>> START Data in this exercise

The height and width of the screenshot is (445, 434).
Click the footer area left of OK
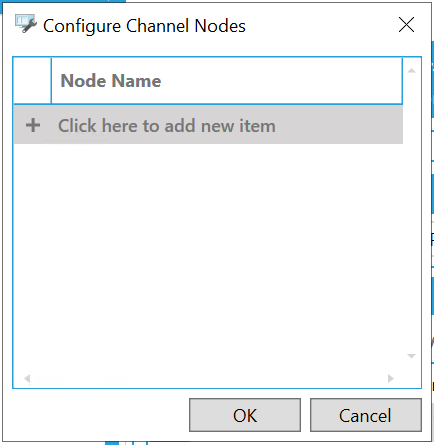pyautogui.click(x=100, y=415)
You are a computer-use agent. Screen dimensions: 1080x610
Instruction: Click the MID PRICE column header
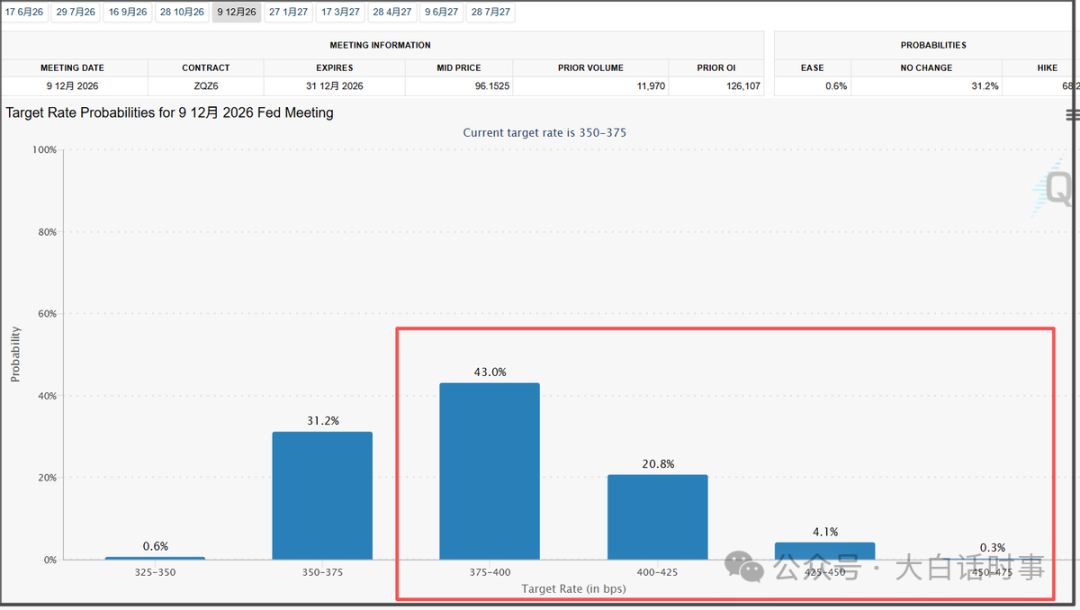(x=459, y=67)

>> END Data in this exercise

• **Written instruction**
Please write out all the rows above again, requests included, scaling every coordinate in the answers by 0.7 and rounding to whole numbers, with halves rounded up. Leave the numbers in the requests unchanged, and omit the pictures.

• **Expected answer**
The height and width of the screenshot is (445, 434).
Click the footer area left of OK
pyautogui.click(x=70, y=291)
You are a computer-use agent. Screen dimensions: 1080x610
Instruction: Click the MID PRICE column header
(x=321, y=47)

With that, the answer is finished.